Next, we investigated the transcriptional levels of some myosin and tropomyosin genes. We found that the mRNA level of Myo1e decreased by about 50% compared to the control, while Myo10 transcription declined by approximately 20% (p < 0.05, Figure 1C). The mRNA levels of the Myo1b and Myo1d genes decreased by 25% and 40%, respectively, compared to the control (p < 0.05, Figure 1C). Significant decreases were also observed in the transcription levels of some tropomyosin genes, with Tpm3 and Tpm4 mRNA levels dropping by approximately 40% and 60%, respectively, compared to the control (p < 0.05, Figure 1D). The mRNA transcription levels of Tpm1 and Tpm2 decreased more markedly, with the experimental group showing only about 15% and 25% of the control levels, respectively (p < 0.05, Figure 1D).

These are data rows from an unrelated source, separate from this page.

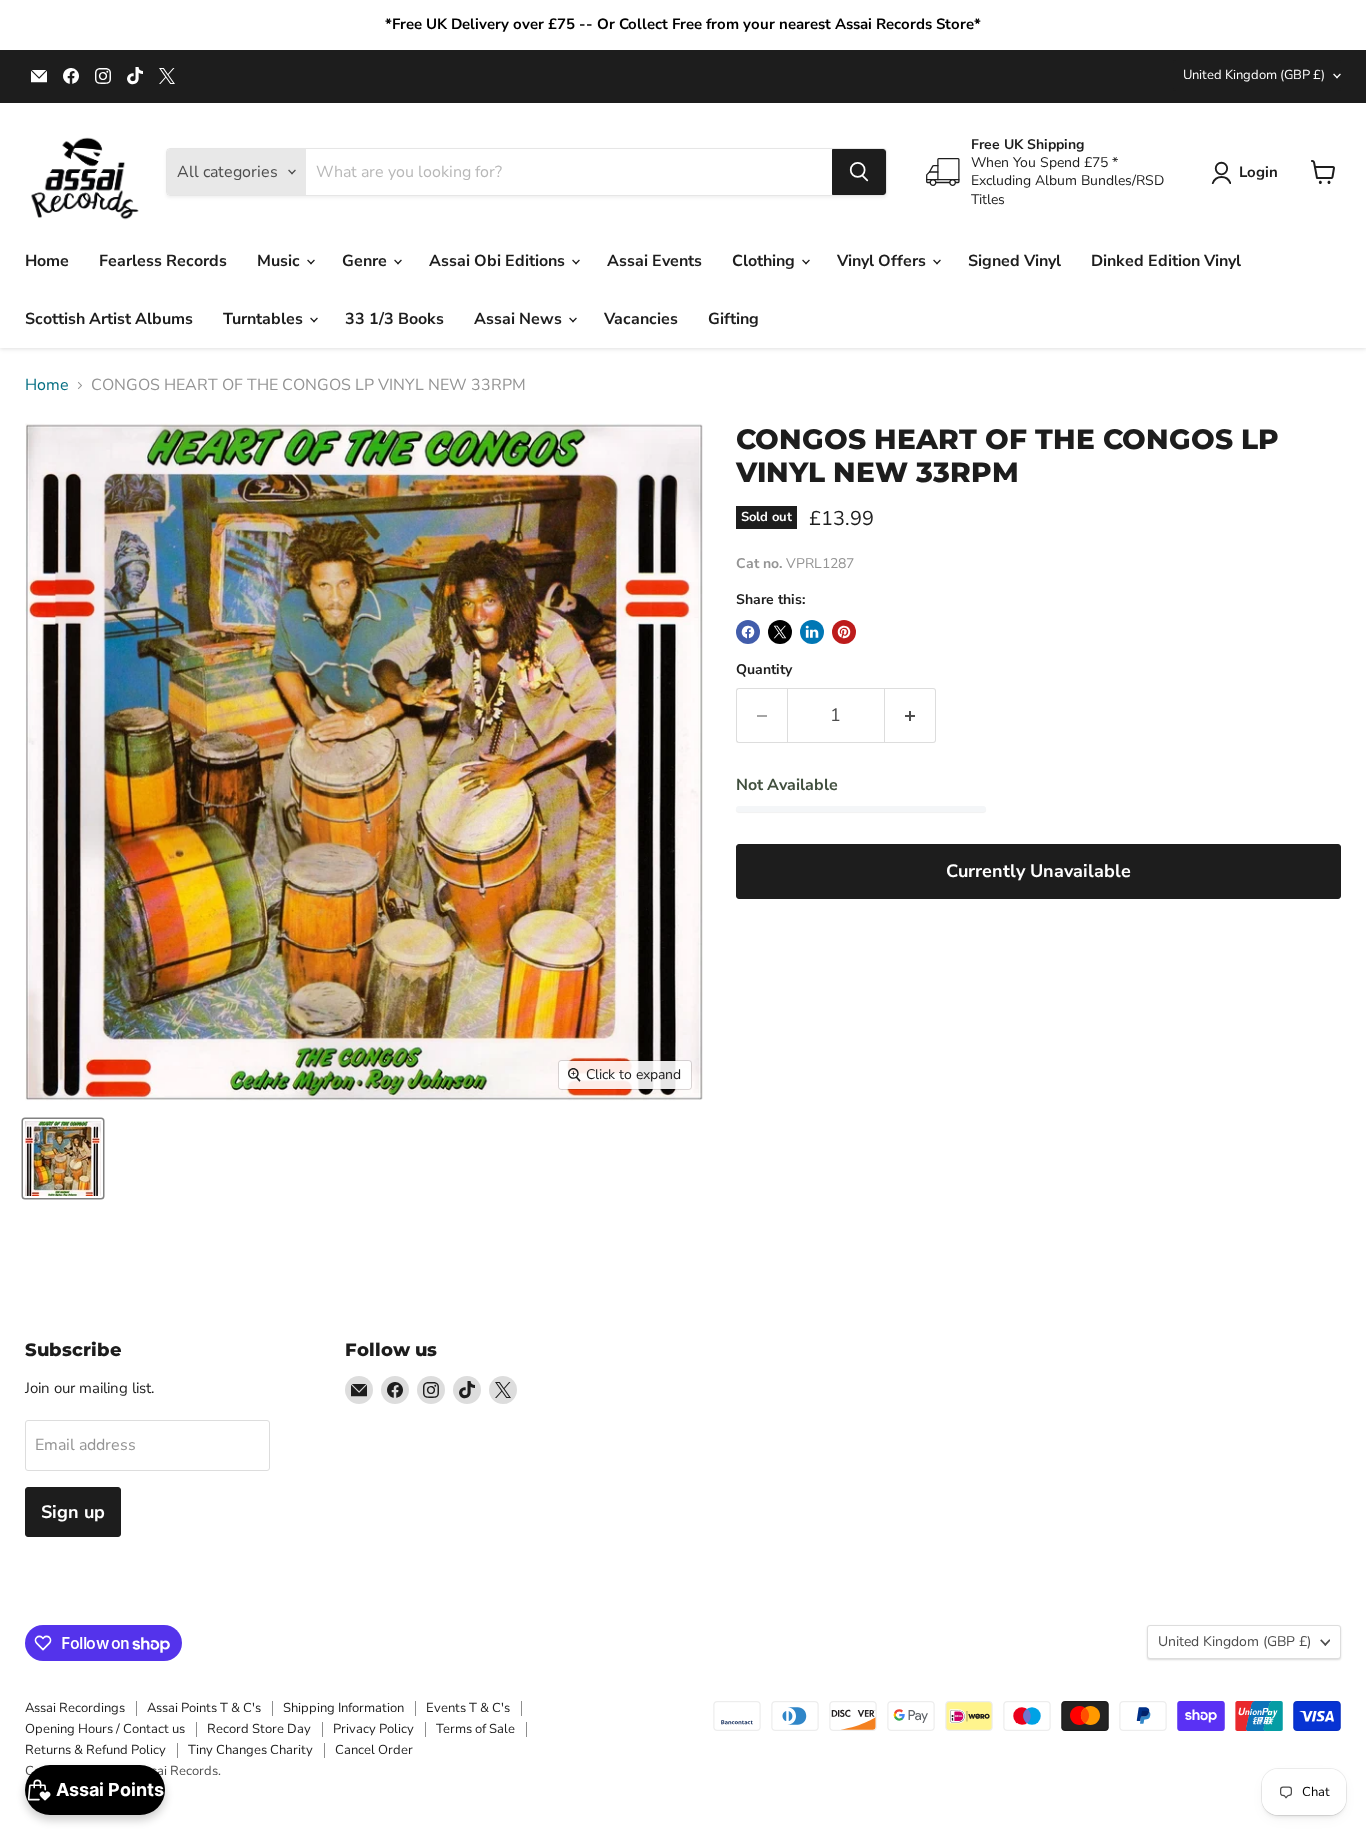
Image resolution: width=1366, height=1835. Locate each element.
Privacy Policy (373, 1729)
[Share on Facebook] (748, 632)
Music (280, 261)
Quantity (764, 670)
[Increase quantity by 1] (910, 715)
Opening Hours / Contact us (105, 1729)
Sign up (73, 1512)
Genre (366, 261)
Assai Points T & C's (204, 1708)
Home (47, 261)
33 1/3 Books (394, 319)
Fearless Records (163, 261)
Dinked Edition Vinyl (1166, 261)
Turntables (265, 319)
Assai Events (654, 261)
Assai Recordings (75, 1708)
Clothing (765, 261)
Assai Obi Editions (499, 261)
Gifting (733, 319)
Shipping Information (343, 1708)
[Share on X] (780, 632)
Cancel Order (374, 1750)
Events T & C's (468, 1708)
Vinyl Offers (883, 261)
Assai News (520, 319)
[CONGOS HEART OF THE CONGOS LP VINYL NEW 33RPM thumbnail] (63, 1158)
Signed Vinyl (1014, 261)
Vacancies (641, 319)
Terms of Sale (475, 1729)
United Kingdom (1254, 75)
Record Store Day (259, 1729)
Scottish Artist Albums (109, 319)
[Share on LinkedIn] (812, 632)
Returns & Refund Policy (95, 1750)
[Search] (859, 172)
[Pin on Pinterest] (844, 632)
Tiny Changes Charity (250, 1750)
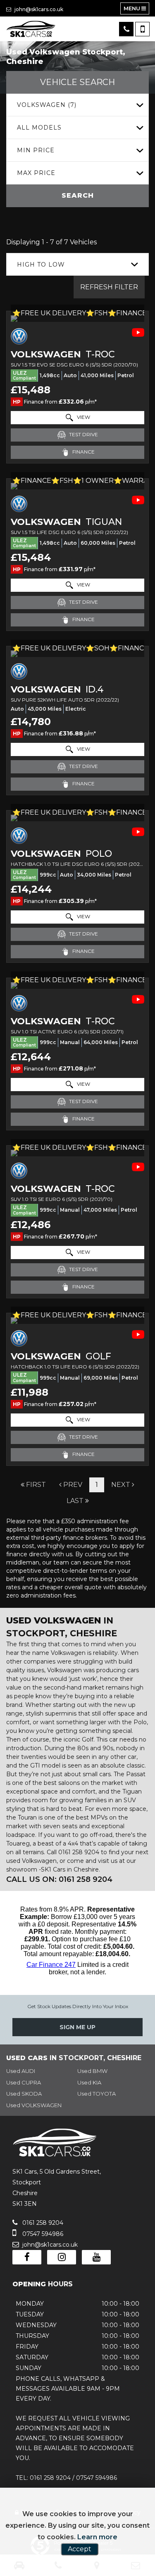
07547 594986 (42, 2234)
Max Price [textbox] (36, 173)
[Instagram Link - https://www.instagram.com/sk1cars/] (61, 2257)
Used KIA (89, 2082)
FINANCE (83, 452)
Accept (79, 2549)
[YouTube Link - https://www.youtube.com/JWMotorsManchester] (96, 2257)
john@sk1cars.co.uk (38, 9)
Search (78, 195)
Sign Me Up (77, 2027)
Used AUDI (20, 2071)
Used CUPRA (23, 2082)
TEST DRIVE (83, 434)
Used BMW (92, 2071)
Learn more (97, 2537)
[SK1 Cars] (31, 29)
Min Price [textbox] (36, 150)
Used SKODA (24, 2093)
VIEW (83, 417)
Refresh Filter (109, 287)
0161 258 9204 (42, 2222)
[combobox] (77, 105)
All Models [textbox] (39, 127)
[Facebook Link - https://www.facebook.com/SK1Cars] (26, 2257)
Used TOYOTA (96, 2093)
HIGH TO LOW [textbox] (41, 264)
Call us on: (59, 1879)
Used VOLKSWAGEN (34, 2105)
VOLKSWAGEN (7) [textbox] (46, 105)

Finally, we examined the mRNA levels of the integrin family genes Itga1 and Itgb1, the cadherin family gene Cdh1, and the protocadherin subfamily gene Pcdh19, which are related to cell adhesion (Figure 1E). Similar to the other genes, the transcription levels of these genes in the experimental group also showed significant decreases (p < 0.05). The transcription levels of Itga1 and Itgb1 in the experimental group were only about 15% and 40% of the control levels, respectively, while the transcription levels of Cdh1 and Pcdh19 were only about 40% and 10% of the control levels, respectively.
By comparing the transcriptional-level differences of cytoskeleton-related genes before and after the experimental treatments, we discovered that RORA activation exerts extremely significant inhibitory effects on these genes. Notably, genes like Actb and Tubulin, which are involved in cytoskeleton formation, have conventionally been used as housekeeping genes in previous studies related to RORA and melatonin. However, our findings suggest that such selections require more prudent consideration.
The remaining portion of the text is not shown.